Baca Juga: Konflik Timur Tengah Terus Tekan Rupiah, Ini Proyeksi Pekan Depan
Analis Moody’s, Rachel Chua dalam riset Jumat (24/4/2026) menjelaskan diversifikasi usaha Japfa di luar Indonesia, terutama di Vietnam, membantu mengurangi ketergantungan pada satu pasar atau siklus industri tertentu.
“Operasi Vietnam, khususnya bisnis babi, memberikan eksposur terhadap siklus protein yang lebih panjang dan berbeda dari unggas, sehingga meningkatkan ketahanan pendapatan,” ujarnya.
Japfa melalui anak usahanya PT Japfa Comfeed Indonesia Tbk merupakan salah satu produsen unggas terintegrasi terbesar di Indonesia, mencakup pakan ternak, pembibitan, peternakan, hingga pengolahan produk hilir.

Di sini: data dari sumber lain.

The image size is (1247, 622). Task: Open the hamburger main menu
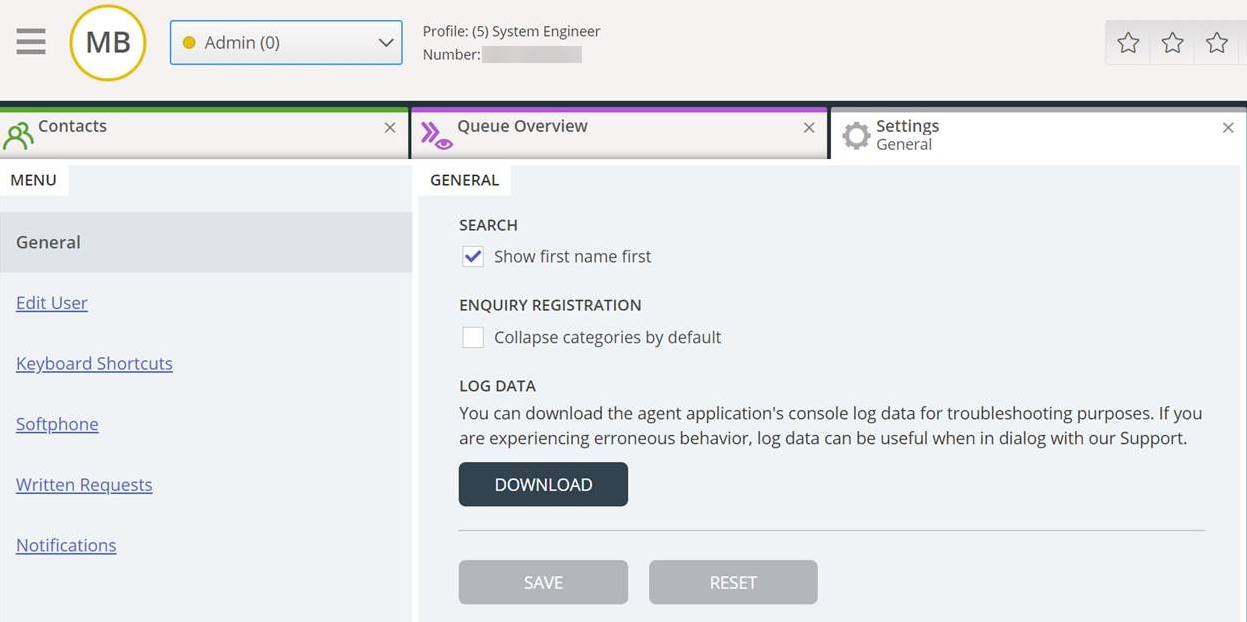[31, 42]
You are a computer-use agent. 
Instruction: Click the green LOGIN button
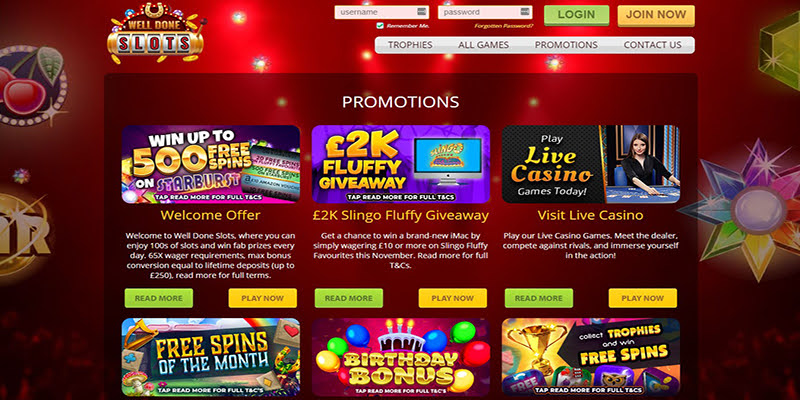[577, 15]
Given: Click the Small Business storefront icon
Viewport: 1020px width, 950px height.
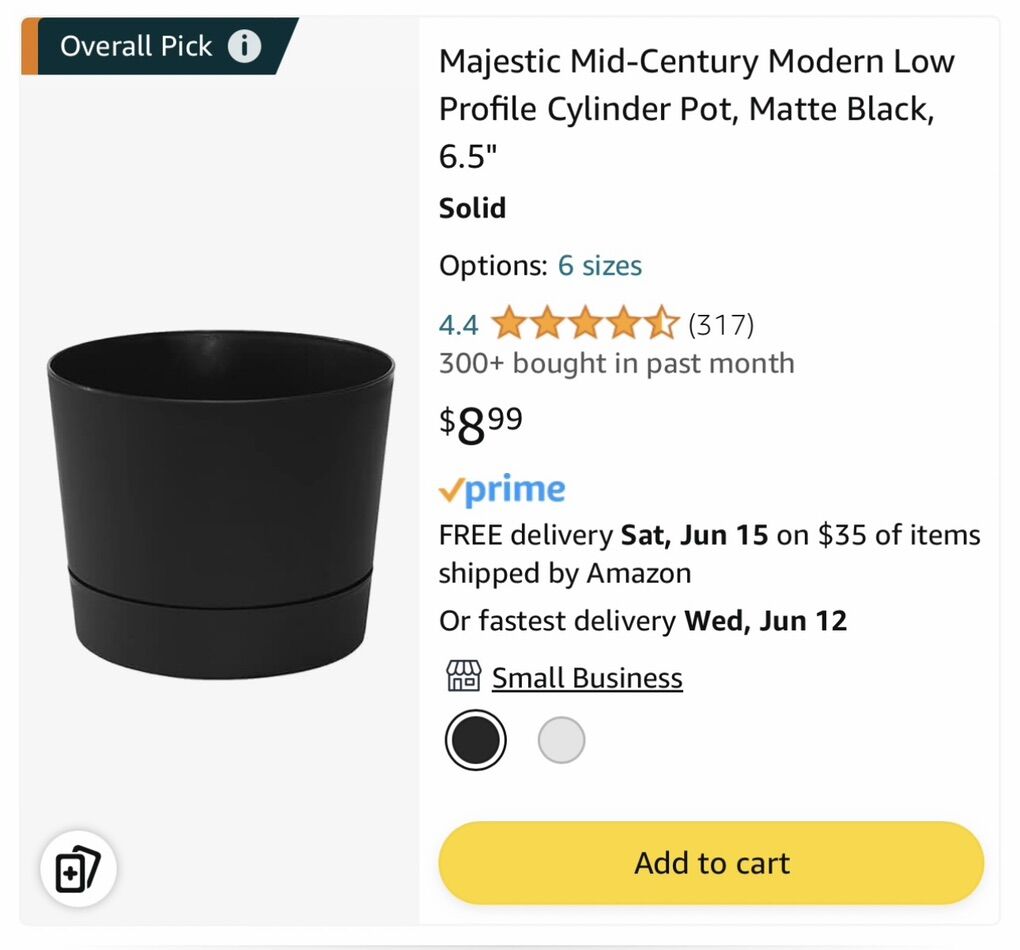Looking at the screenshot, I should click(463, 677).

Meski memiliki fundamental bisnis yang kuat, Moody’s menyoroti risiko siklikal yang masih tinggi di industri protein hewani, terutama pada siklus produksi unggas yang pendek serta risiko penyakit hewan seperti African Swine Fever pada bisnis babi.
Di sisi keuangan, Japfa dinilai menerapkan kebijakan konservatif dengan pengelolaan belanja modal yang disiplin serta pembiayaan kembali utang secara hati-hati. Perusahaan diperkirakan mengalokasikan belanja modal sekitar US$ 200 juta per tahun dalam dua tahun ke depan, terutama untuk ekspansi di Indonesia.

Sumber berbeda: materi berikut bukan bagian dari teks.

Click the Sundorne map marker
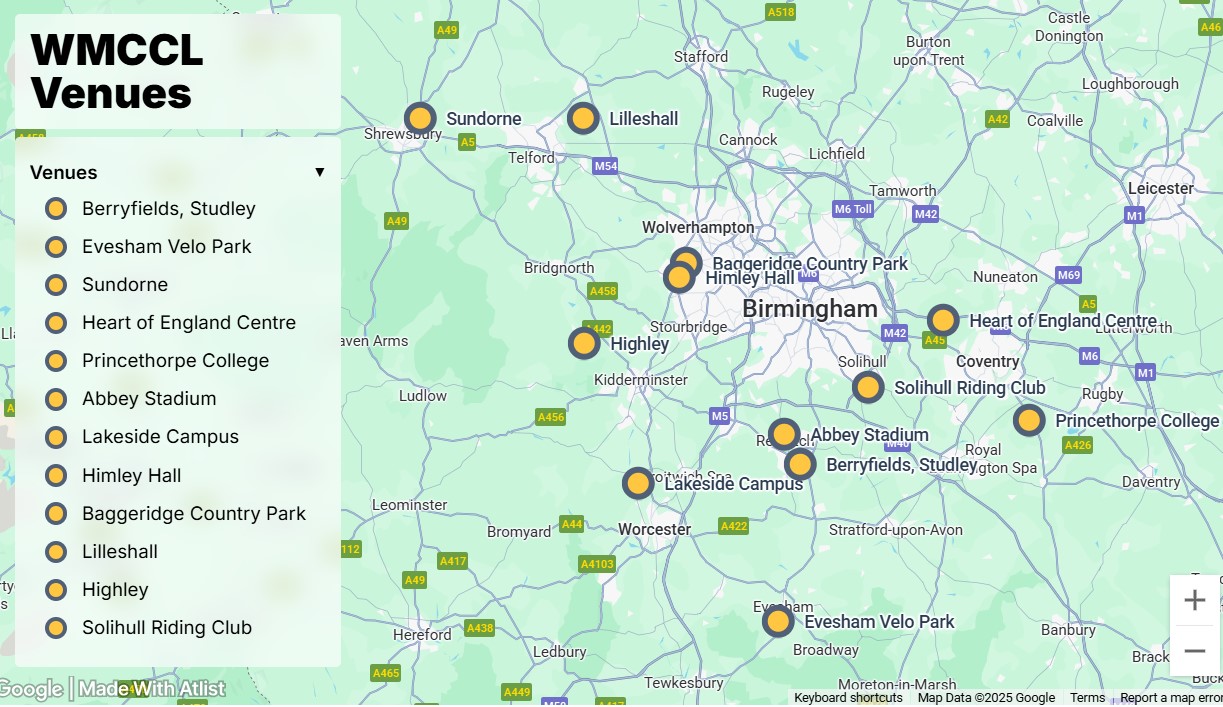The height and width of the screenshot is (707, 1223). click(x=420, y=119)
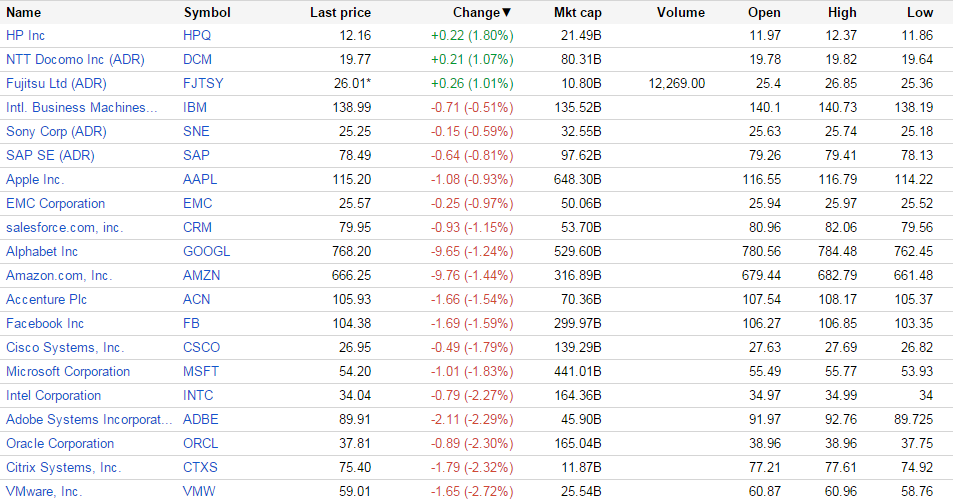The height and width of the screenshot is (503, 953).
Task: Open Microsoft Corporation link
Action: pyautogui.click(x=68, y=371)
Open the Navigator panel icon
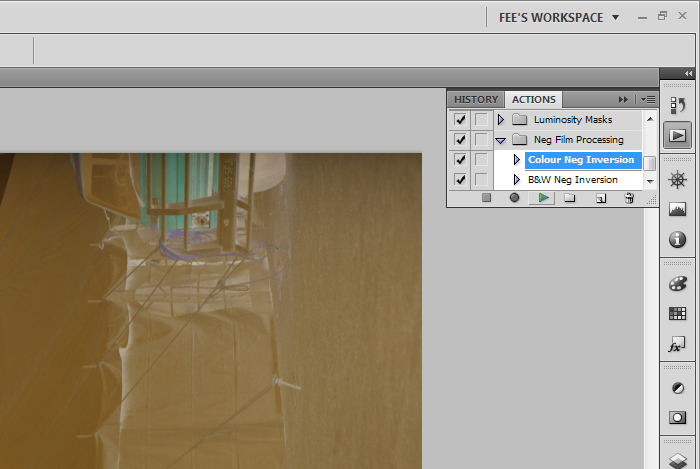700x469 pixels. point(677,180)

Namun, Moody’s juga mencatat bahwa likuiditas di tingkat induk perusahaan masih terbatas karena ketergantungan pada dividen dari anak usaha. Meskipun demikian, hal ini sebagian tertopang oleh fasilitas kredit bergulir (revolving credit facility) dan rekam jejak pembayaran dividen yang stabil.
Peringkat obligasi B1 berada satu tingkat di bawah peringkat korporasi Ba3, mencerminkan adanya subordinasi struktural akibat tingginya porsi utang di tingkat anak usaha.
Baca Juga: Sempat Sentuh Level Terlemah, Rupiah Diproyeksi Masih Volatil Pekan Depan
Untuk prospek ke depan, Moody’s menyatakan peringkat dapat naik jika Japfa berhasil memperkuat profil kredit konsolidasi, termasuk menurunkan leverage di bawah 3,0x dan meningkatkan arus kas dividen secara berkelanjutan. Sebaliknya, peringkat dapat diturunkan jika kinerja industri melemah, terjadi gangguan penyakit hewan, atau leverage meningkat di atas 4,0x secara berkelanjutan.